### [SOURCE]
--- --- ---

(CNN) — Four U.S. Air Force A-10 “Warthogs” jets landed Monday on the remote Jägala highway in Estonia near the Russian border, the first such practice road landing in over 30 years.
The maneuver in Estonia, a NATO member that shares a 183-mile long border with Russia and sits about 100 miles from St. Petersburg, comes amid heightened tensions with Russia.
These so-called “austere” highway landings were relatively common during the Cold War as military planners sought contingencies in case air bases were destroyed in a large-scale conflict.
But the Air Force has not seen the need to practice this type of landing in the last three decades.
Retired Air Force Col. John “JV” Venable told CNN that these landings would be critical if Russia were to ever mount an attack on NATO’s Baltic members.
Estonia, Latvia and Lithuania are definitely “targets of interest for (Russian President Vladimir Putin) and Russia,” he said.
He added that in the event of an attack, one of the first things the Russian military would do would be to strike the region’s limited number of airfields, thereby making alternative landing areas critical to defending the alliance’s eastern flank.
“This was the first time in a long time that we had the opportunity to conduct a highway landing,” said Air Force Master Sgt. Alex Griffin, a U.S. Air Force-Europe public affairs officer. “It was important because it’s necessary our aircrew are familiar with this skill.”

--- --- ---

### [PROBLEM DETAILS]
Copy the passage of the Estonia highway landing article from "The maneuver in" to "a large-scale conflict." word for word.

### [DATA ROWS]

--- --- ---

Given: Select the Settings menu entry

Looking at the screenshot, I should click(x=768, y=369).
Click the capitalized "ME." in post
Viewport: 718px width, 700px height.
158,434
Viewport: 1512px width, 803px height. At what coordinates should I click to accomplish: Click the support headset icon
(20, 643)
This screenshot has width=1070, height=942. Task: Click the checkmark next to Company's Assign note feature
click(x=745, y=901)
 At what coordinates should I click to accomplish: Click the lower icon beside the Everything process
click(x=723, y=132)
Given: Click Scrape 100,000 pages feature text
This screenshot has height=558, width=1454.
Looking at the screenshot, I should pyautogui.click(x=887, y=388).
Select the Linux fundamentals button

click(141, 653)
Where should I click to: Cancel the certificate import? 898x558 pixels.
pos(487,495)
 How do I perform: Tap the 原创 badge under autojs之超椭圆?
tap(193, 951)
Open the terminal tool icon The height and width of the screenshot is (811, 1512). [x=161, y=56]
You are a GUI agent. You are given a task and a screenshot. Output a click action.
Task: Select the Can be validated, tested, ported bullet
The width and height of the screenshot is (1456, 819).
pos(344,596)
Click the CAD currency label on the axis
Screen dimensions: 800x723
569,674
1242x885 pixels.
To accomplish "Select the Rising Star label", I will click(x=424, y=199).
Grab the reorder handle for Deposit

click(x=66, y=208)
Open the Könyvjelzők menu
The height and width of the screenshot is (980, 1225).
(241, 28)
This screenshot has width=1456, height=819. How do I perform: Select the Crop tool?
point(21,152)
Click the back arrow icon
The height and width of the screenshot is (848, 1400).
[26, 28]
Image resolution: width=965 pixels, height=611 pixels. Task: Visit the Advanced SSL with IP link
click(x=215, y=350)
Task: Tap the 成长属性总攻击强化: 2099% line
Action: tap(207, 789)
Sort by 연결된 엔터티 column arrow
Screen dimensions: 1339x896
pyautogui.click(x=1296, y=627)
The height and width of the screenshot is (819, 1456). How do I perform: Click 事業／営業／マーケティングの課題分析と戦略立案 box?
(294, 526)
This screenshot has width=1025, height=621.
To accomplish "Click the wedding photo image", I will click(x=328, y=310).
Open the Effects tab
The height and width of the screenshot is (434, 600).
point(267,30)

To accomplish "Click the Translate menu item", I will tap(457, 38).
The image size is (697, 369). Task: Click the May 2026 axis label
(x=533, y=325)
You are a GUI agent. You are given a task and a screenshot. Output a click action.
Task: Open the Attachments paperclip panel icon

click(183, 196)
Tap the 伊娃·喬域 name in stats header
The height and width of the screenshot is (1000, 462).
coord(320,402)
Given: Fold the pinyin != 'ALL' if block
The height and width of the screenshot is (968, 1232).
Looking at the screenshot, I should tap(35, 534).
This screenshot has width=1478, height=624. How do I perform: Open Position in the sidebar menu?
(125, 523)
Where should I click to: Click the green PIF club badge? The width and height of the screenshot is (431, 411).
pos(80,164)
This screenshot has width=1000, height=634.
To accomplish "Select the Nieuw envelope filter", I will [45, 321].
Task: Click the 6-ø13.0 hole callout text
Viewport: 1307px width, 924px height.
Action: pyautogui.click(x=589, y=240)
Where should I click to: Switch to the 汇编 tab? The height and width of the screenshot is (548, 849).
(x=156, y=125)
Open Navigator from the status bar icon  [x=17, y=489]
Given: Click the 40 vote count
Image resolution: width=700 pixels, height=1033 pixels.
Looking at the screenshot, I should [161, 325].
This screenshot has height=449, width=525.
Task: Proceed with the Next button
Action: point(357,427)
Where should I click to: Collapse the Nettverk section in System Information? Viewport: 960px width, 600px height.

--- --- ---

### [ANSWER BELOW]
The maneuver in Estonia, a NATO member that shares a 183-mile long border with Russia and sits about 100 miles from St. Petersburg, comes amid heightened tensions with Russia.
These so-called “austere” highway landings were relatively common during the Cold War as military planners sought contingencies in case air bases were destroyed in a large-scale conflict.